DATA TO USE: Begin
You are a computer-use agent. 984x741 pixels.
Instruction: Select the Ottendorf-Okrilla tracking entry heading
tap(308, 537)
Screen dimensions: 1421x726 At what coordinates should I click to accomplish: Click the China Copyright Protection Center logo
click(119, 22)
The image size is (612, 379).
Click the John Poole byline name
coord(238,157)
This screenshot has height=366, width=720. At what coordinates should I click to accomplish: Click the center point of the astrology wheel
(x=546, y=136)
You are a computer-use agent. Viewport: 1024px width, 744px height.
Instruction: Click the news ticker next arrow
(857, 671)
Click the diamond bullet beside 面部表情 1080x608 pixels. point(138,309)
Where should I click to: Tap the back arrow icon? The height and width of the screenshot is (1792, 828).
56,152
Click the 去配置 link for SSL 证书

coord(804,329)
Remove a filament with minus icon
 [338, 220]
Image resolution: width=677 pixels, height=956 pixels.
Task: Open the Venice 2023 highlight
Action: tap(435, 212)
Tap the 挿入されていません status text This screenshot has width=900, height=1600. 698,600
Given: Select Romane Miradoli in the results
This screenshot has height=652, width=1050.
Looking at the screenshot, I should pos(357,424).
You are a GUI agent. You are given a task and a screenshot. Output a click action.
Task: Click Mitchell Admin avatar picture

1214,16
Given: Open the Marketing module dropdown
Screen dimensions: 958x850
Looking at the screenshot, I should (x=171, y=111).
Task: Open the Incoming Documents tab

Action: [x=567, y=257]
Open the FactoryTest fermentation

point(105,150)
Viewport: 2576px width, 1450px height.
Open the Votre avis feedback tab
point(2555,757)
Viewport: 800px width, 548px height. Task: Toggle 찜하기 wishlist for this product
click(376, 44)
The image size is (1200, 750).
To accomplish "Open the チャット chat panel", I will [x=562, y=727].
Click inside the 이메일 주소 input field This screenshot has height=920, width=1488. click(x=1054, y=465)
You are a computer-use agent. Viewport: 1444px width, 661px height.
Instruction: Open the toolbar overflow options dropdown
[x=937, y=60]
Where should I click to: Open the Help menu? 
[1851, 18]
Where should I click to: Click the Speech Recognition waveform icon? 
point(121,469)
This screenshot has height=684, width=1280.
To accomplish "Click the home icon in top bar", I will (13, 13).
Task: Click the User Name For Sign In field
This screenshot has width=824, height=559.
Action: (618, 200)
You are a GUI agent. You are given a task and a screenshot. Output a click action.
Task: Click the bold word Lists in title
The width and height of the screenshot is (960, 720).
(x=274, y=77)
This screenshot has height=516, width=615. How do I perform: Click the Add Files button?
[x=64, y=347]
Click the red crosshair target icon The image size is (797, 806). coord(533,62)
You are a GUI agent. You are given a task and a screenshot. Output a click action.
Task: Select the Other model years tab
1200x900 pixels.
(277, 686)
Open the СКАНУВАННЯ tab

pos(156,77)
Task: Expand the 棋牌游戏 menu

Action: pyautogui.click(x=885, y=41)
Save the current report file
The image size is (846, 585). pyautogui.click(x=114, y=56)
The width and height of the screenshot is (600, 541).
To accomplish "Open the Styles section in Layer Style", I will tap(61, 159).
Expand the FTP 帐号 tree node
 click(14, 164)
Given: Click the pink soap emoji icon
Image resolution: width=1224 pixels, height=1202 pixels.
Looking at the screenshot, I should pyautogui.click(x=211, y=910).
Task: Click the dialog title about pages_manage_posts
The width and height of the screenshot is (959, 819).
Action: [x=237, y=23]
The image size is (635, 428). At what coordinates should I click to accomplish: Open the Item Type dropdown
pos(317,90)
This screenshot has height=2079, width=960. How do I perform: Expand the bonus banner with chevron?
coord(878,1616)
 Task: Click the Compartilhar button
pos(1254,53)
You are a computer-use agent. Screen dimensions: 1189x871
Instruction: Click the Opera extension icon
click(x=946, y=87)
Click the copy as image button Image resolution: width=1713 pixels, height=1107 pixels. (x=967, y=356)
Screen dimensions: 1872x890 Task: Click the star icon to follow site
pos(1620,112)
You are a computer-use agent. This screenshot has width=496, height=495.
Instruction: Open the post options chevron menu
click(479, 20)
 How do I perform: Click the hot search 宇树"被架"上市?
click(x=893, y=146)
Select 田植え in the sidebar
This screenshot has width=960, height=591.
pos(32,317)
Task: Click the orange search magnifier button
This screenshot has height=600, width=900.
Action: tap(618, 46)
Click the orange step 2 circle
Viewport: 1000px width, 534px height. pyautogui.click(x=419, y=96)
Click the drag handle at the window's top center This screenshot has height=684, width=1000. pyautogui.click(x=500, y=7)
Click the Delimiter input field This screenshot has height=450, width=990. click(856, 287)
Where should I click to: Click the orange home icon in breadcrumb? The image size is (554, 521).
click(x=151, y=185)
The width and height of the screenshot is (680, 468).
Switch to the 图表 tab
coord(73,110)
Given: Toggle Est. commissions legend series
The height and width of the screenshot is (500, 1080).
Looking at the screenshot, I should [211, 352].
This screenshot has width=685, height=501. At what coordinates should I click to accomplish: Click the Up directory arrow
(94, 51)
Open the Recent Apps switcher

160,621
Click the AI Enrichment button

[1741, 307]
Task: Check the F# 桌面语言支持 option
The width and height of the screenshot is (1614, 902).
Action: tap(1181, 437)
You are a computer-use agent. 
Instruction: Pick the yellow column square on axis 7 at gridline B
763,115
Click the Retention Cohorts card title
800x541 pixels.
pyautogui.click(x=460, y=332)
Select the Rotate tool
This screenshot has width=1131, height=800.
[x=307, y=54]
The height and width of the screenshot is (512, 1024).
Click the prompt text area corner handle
DATA TO USE: End
- _AIM OF THE EXERCISE_: The output should be a character-exact copy of all entries.

- _SOLUTION_:
You are a computer-use agent. 984x741 pixels.
Instruction: Select the Ottendorf-Okrilla tracking entry heading
tap(308, 537)
Screen dimensions: 1421x726 At what coordinates should I click to accomplish: Click the China Copyright Protection Center logo
click(119, 22)
The image size is (612, 379).
Click the John Poole byline name
coord(238,157)
This screenshot has height=366, width=720. At what coordinates should I click to accomplish: Click the center point of the astrology wheel
(x=546, y=136)
You are a computer-use agent. Viewport: 1024px width, 744px height.
Instruction: Click the news ticker next arrow
(857, 671)
Click the diamond bullet beside 面部表情 1080x608 pixels. point(138,309)
Where should I click to: Tap the back arrow icon? The height and width of the screenshot is (1792, 828).
56,152
Click the 去配置 link for SSL 证书

coord(804,329)
Remove a filament with minus icon
 [338, 220]
Image resolution: width=677 pixels, height=956 pixels.
Task: Open the Venice 2023 highlight
Action: tap(435, 212)
Tap the 挿入されていません status text This screenshot has width=900, height=1600. 698,600
Given: Select Romane Miradoli in the results
This screenshot has height=652, width=1050.
Looking at the screenshot, I should pos(357,424).
You are a GUI agent. You are given a task and a screenshot. Output a click action.
Task: Click Mitchell Admin avatar picture

1214,16
Given: Open the Marketing module dropdown
Screen dimensions: 958x850
Looking at the screenshot, I should (x=171, y=111).
Task: Open the Incoming Documents tab

Action: [x=567, y=257]
Open the FactoryTest fermentation

point(105,150)
Viewport: 2576px width, 1450px height.
Open the Votre avis feedback tab
point(2555,757)
Viewport: 800px width, 548px height. Task: Toggle 찜하기 wishlist for this product
click(376, 44)
The image size is (1200, 750).
To accomplish "Open the チャット chat panel", I will [x=562, y=727].
Click inside the 이메일 주소 input field This screenshot has height=920, width=1488. click(x=1054, y=465)
You are a computer-use agent. Viewport: 1444px width, 661px height.
Instruction: Open the toolbar overflow options dropdown
[x=937, y=60]
Where should I click to: Open the Help menu? 
[1851, 18]
Where should I click to: Click the Speech Recognition waveform icon? 
point(121,469)
This screenshot has height=684, width=1280.
To accomplish "Click the home icon in top bar", I will (13, 13).
Task: Click the User Name For Sign In field
This screenshot has width=824, height=559.
Action: (618, 200)
You are a GUI agent. You are given a task and a screenshot. Output a click action.
Task: Click the bold word Lists in title
The width and height of the screenshot is (960, 720).
(x=274, y=77)
This screenshot has height=516, width=615. How do I perform: Click the Add Files button?
[x=64, y=347]
Click the red crosshair target icon The image size is (797, 806). coord(533,62)
You are a GUI agent. You are given a task and a screenshot. Output a click action.
Task: Select the Other model years tab
1200x900 pixels.
(277, 686)
Open the СКАНУВАННЯ tab

pos(156,77)
Task: Expand the 棋牌游戏 menu

Action: pyautogui.click(x=885, y=41)
Save the current report file
The image size is (846, 585). pyautogui.click(x=114, y=56)
The width and height of the screenshot is (600, 541).
To accomplish "Open the Styles section in Layer Style", I will tap(61, 159).
Expand the FTP 帐号 tree node
 click(14, 164)
Given: Click the pink soap emoji icon
Image resolution: width=1224 pixels, height=1202 pixels.
Looking at the screenshot, I should pyautogui.click(x=211, y=910).
Task: Click the dialog title about pages_manage_posts
The width and height of the screenshot is (959, 819).
Action: [x=237, y=23]
The image size is (635, 428). At what coordinates should I click to accomplish: Open the Item Type dropdown
pos(317,90)
This screenshot has height=2079, width=960. How do I perform: Expand the bonus banner with chevron?
coord(878,1616)
 Task: Click the Compartilhar button
pos(1254,53)
You are a computer-use agent. Screen dimensions: 1189x871
Instruction: Click the Opera extension icon
click(x=946, y=87)
Click the copy as image button Image resolution: width=1713 pixels, height=1107 pixels. (x=967, y=356)
Screen dimensions: 1872x890 Task: Click the star icon to follow site
pos(1620,112)
You are a computer-use agent. This screenshot has width=496, height=495.
Instruction: Open the post options chevron menu
click(479, 20)
 How do I perform: Click the hot search 宇树"被架"上市?
click(x=893, y=146)
Select 田植え in the sidebar
This screenshot has width=960, height=591.
pos(32,317)
Task: Click the orange search magnifier button
This screenshot has height=600, width=900.
Action: tap(618, 46)
Click the orange step 2 circle
Viewport: 1000px width, 534px height. pyautogui.click(x=419, y=96)
Click the drag handle at the window's top center This screenshot has height=684, width=1000. pyautogui.click(x=500, y=7)
Click the Delimiter input field This screenshot has height=450, width=990. click(856, 287)
Where should I click to: Click the orange home icon in breadcrumb? The image size is (554, 521).
click(x=151, y=185)
The width and height of the screenshot is (680, 468).
Switch to the 图表 tab
coord(73,110)
Given: Toggle Est. commissions legend series
The height and width of the screenshot is (500, 1080).
Looking at the screenshot, I should [211, 352].
This screenshot has width=685, height=501. At what coordinates should I click to accomplish: Click the Up directory arrow
(94, 51)
Open the Recent Apps switcher

160,621
Click the AI Enrichment button

[1741, 307]
Task: Check the F# 桌面语言支持 option
The width and height of the screenshot is (1614, 902).
Action: tap(1181, 437)
You are a computer-use agent. 
Instruction: Pick the yellow column square on axis 7 at gridline B
763,115
Click the Retention Cohorts card title
800x541 pixels.
pyautogui.click(x=460, y=332)
Select the Rotate tool
This screenshot has width=1131, height=800.
[x=307, y=54]
The height and width of the screenshot is (512, 1024).
Click the prompt text area corner handle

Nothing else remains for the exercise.